谢琢还有半年毕业,才能入职研石集团,十万块钱半年怎么够花?光上托教都不够。
谢琢教汤呼呼不能收礼,本人更是顽固不化,不要别人的钱,林松玉想给汤呼呼钱都没办法,最好还是想个办法把外债要回来。
林松玉心里甚至盘算一些非法催债手段。
指望谢琢要债成功,下辈子吧。
“窟窿?”
汤呼呼坐在两人中间,晃着脑袋,什么是窟窿?
“咳咳咳!”
李岫玉大声咳嗽,用眼神示意林松玉,这又不是咱集团的账务,你查这么清楚干嘛!
存款和债务那是男人秋裤颜色一样的隐私,差不多得了。
“伯伯,你呛到了吗?”
汤呼呼顿时忘记窟窿,关心地看着他。
“没事。”
李岫玉摸摸自己的脸,他就比林松玉大几个月,怎么汤呼呼一个叫叔叔,一个叫伯伯。
他长得很老吗?明明大家都说他长得一张笑眯眯的狐狸脸。
小孩子不会说谎,是不是最近酒喝多了?
此时,周镛等教授,还有研石集团研发部的技术员,结束外面的应酬,来到包厢。
校企合作是常见的模式,谢琢的求学生涯中也曾做过研石集团的项目,只是他只呆在实验室里,谈判和验收都与他无关。

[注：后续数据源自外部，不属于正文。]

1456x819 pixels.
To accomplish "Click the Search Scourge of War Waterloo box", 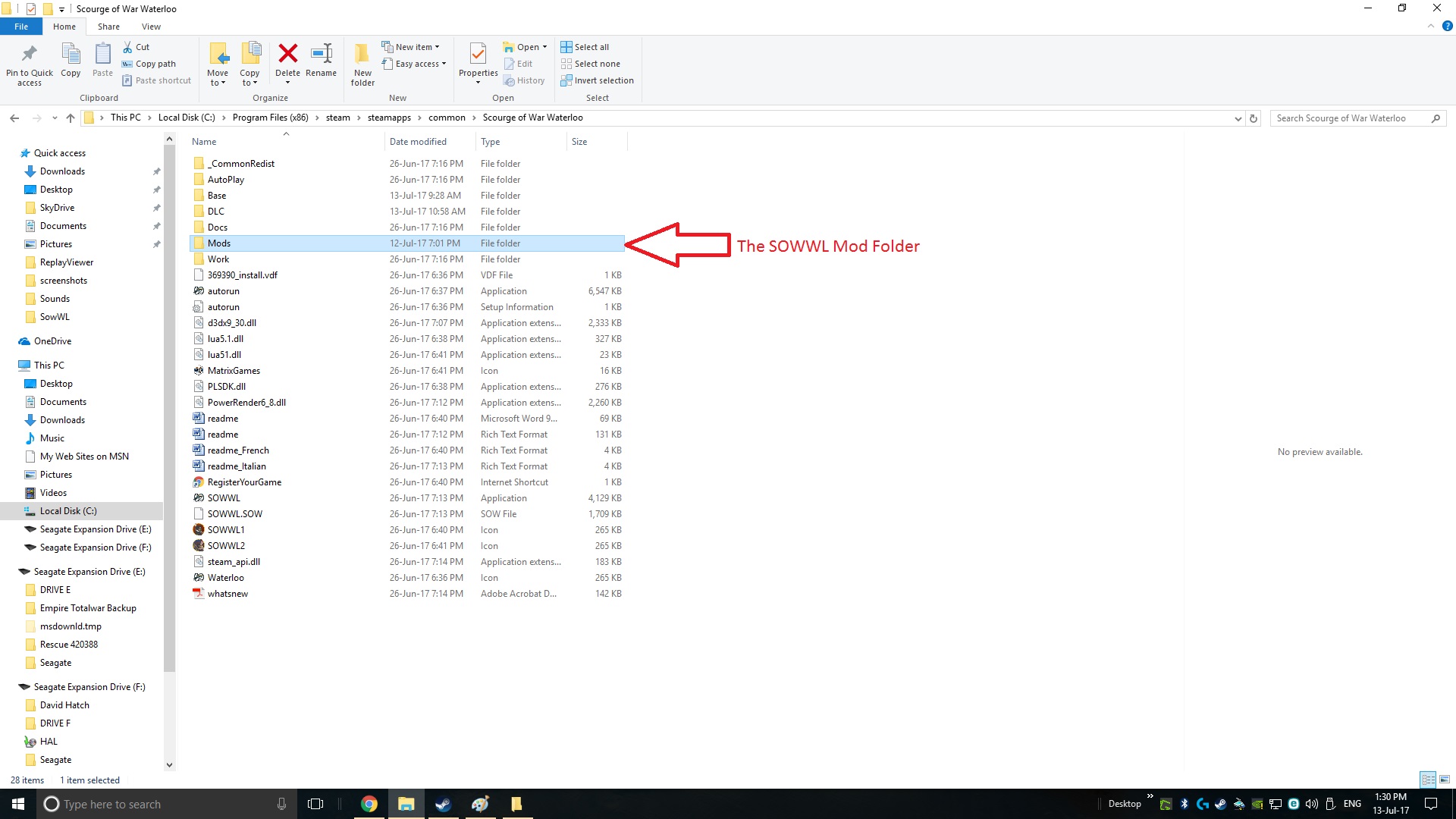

大家都是老熟人了,热络地聊两句,话题转到在场唯一的小朋友身上。
张教授爱开玩笑:“这是谢琢的孩子?虎父无犬子,周镛你多活几年,将来再收个徒孙。”
周镛道:“那肯定比谢琢让我省心。”
一位女教授道:“真可爱,看着就让人高兴,难怪啊……”
难怪当初化学系的那对教授很想领养,谢琢不舍得也正常。
谢琢仍然不擅长在别人夸赞汤呼呼时做出游刃有余的回应。
但汤呼呼会很熟练地自创称呼喊人:“六叔公好。”
“叔公?哈哈哈——”
张教授又被逗笑,“叔公可是本宗,以后你学医,叔公提携你。”
谢琢道:“呼呼对称呼有些混乱。”
女教授逗呼呼:“那我呢?”
汤呼呼毫不犹豫:“三姨母!”
王教授:“我呢?”
汤呼呼笃定,脸蛋没有一丝犹豫:“你是……大舅舅!”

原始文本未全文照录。